· Paul Kronlund-Drouault  · 12 min read

Truth by Construction

From Natural Language to Logic Machines Through Formal Constraints.

From Natural Language to Logic Machines Through Formal Constraints.

Grammar, Logic and Meaning

Recent developments in the training of Large Language Models (LLMs) have seen the rise of prover models, with deepseek-r1-prover being the pioneer in the domain, and OpenAI quickly following with o3-pro, and even the latest GPT-5-Thinking. These models are highly optimized for logic and proof through Chain-of-Thought (CoT) enabled Reinforcement Learning on hard math problems. While this approach has gathered good results, especially with smaller models developed by companies such as PleIAs or Moonshot AI, it has several fundamental flaws that decrease both accuracy and efficiency.

Under the current training paradigm, LLMs have to internalize three very different notions at the same time:

  • Grammar
  • Logic
  • Meaning/Purpose/Creativity ?

This structure makes the whole pipeline very hard to debug. Failures on benchmarks and evaluations can come from either syntax errors, logical inconsistencies (what Wittgenstein would call unsinnig1), or outright limitations of the models’s “intelligence”.

Some companies, like .txt (dottxt.co) are developing regex-based sampling solutions to fix the grammar aspect, in order to improve tool integration and augment reliability. This has proven successful, and has shown good results with a significant decrease in compute cost in some applications, but it doesnt go far enough.

For one, this approach only covers inference, and doesn’t integrate in training pipeline. And secondly, it it doesnt solve the main problem of logic.

Proposition 7 (P7)

At Unsuspicious Industries, we want to go several steps further in the process. In this post, we are introducing Proposition 7, our constrained generation system [WIP] that unifies typed programming, proof building, reasoning and natural language2.

Philosophy

Philosophy is the practice of asking questions. Mathematics is the branch of philosophy in which answers can be checked for truth or falsity.

Intelligence is best understood as the capacity to ask good questions, in other words, to make interesting choices. “Interesting” is not the same as “true”; it resists definition, though we recognize it when we see it3.

Being good at mathematics is less about the mechanics of proof (we can trivially prove statements, it’s just that most statements are boring) and more about choosing what to prove, and when, to advance a goal.

To build intelligent machines, we should optimize for interesting-ness: a coherent model of what is meaningful versus trivial, coupled with a search that stays within the space of statements that are true.

Humans naturally think with vague language that often outruns strict truth conditions; that makes sense in a messy world.

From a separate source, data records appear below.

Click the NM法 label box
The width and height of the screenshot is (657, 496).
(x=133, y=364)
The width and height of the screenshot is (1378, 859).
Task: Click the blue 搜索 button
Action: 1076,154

In formal reasoning, the tradeoff is different. Some of what we find interesting is also absurd: we call it mysticism4. Mysticism is cool, and we dedicate a lot of time to it, through art, music, literature, and even love, but it’s not something machines can/should do.

In mathematics, our thinking systems must balance interesting-ness with formality: express which questions ought to be asked while respecting which questions can be asked. This is the role of constraint generation.

Our aim is simple: combine the broad priors of language models, as rough approximations of what is interesting, with formal frameworks that admit only true paths, so we can optimize directly for our real target: intelligence, expressed through taste5.

In such a setup, “hallucination” loses its meaning: truth is enforced by the formal layer, while open-ended association remains contained in latent representations, or alternative channels. By itself this is not enough, and freely pretrained models may stall, so Proposition 7 combines it with a training pipeline that applies a custom loss to formally verified outputs to shape intelligence.

In short, mathematics is less about method than about envisioning possibilities and choosing the ones that matter. It is creativity more than computation, and Proposition 7 is a way for machines to cultivate that creativity, build intuition without the noise of unconstrained natural language.

System Overview

  • Constraint Engine: unified grammar + typing/proof rules that produce only valid moves/ASTs within a formal system.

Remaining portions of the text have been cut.